If you’re planning a trip to Nigeria, you should definitely spend time in the capital city of Lagos. While there, you’ll want to sample the flavors of Nigeria, and that includes eating at the places visited by Anthony Bourdain in Lagos. Ready to discover where those places are, and what you can enjoy when you visit?

Want to watch the episode where Anthony Bourdain visits Lagos?
The Parts Unknown episode is available on Amazon and Apple TV.

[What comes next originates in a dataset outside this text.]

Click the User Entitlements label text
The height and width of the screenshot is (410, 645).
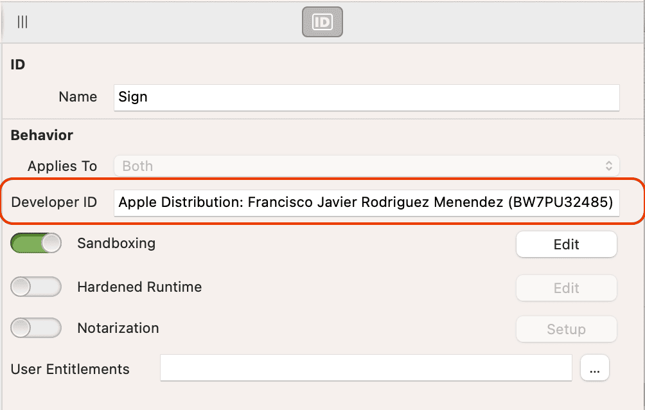[x=70, y=370]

Rue 80 at Maison Fahrenheit Hotel

Bourdain’s first stop in Africa’s largest city is the opulent surroundings of the Rue 80, a rooftop bar at the Maison Fahrenheit Hotel. Here he meets with Shina Peller, owner of Club Quilox, and Banky Wellington, record label owner, actor/director, artist, advertiser, real estate, and chef-in-training for evening drinks.

Makoko (Local Village)

Anthony Bourdain in Lagos - Eba

A different type of meeting next, as Tony travels to the informal settlement of Makoko, built on stilts along the lagoon, meeting with activist Edoato Agbeniyi and Yomi Messou, son of a neighborhood leader, the three discuss wealth disparity within the city.

The three enjoy a meal of locally caught fish lightly fried, served with eba, a type of semolina made from the cassava fruit, with a side of Ata Lilo, a mixture of red bell pepper, tomatoes, scotch bonnet, and onions, blended into a spicy sauce.

Stella’s Kitchen

Anthony Bourdain in Lagos - Egusi Soup

Stella’s Kitchen is a roadside eatery found close to the open-air electronics market in Lagos known as “Computer Village” with local businessman Tunji Andrews.

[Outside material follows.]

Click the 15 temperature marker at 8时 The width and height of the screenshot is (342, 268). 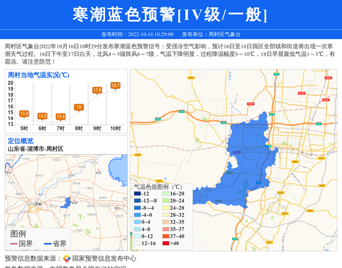point(79,107)
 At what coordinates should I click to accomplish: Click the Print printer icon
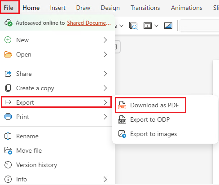(8, 117)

Alongside their specialty of pounded yams, Bourdain also tries egusi soup, which is a mixed stew of goat meat, melon seeds, fish stock, and chiles, slow-cooked down as a perfect accompaniment to the starchy yams.

Iya Eba

Anthony Bourdain in Lagos - Pepper Soup

Bourdain’s next lunch date is Nigerian journalist and media entrepreneur Kadaria Ahmed, who takes him to Iya Eba, another street establishment that feeds the bustling nightlife of Lagos with pepper soup.

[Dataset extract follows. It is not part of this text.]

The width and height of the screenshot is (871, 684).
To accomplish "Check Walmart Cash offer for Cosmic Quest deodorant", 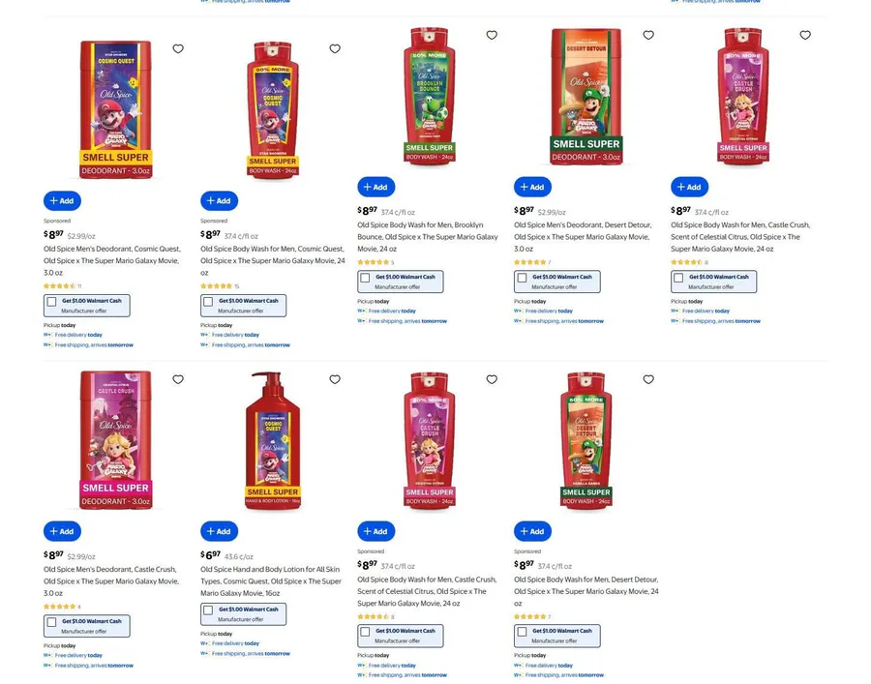I will pyautogui.click(x=52, y=302).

Spices and chilis are dry fried to lightly toast and release their flavors. Once this blend is suitably aromatic, it is added to a large pot of stock, together with the choice of chicken, goat, or local fish. This is then boiled over high heat, then simmered until the meat is cooked through and tender. “It burns. Burns real good,” says Bourdain, giving the hearty soup his seal of approval.

New Afrika Shrine

Following an introduction to the Nigerian psychedelic rock scene of the 70s local record collector and music label owner Temitope Kogbe, Bourdain enjoys a few beers with Femi and Seun Kuti, sons of the legendary Nigerian musician Fela Kuti, at New Afrika Shrine, an entertainment center in Lagos.

Chieftaincy Council of Hausa Community in Agege

Traveling next to a local market in the suburb of Agege, Tony meets with members of the local council of the Hausa people, a native ethnic group in West Africa.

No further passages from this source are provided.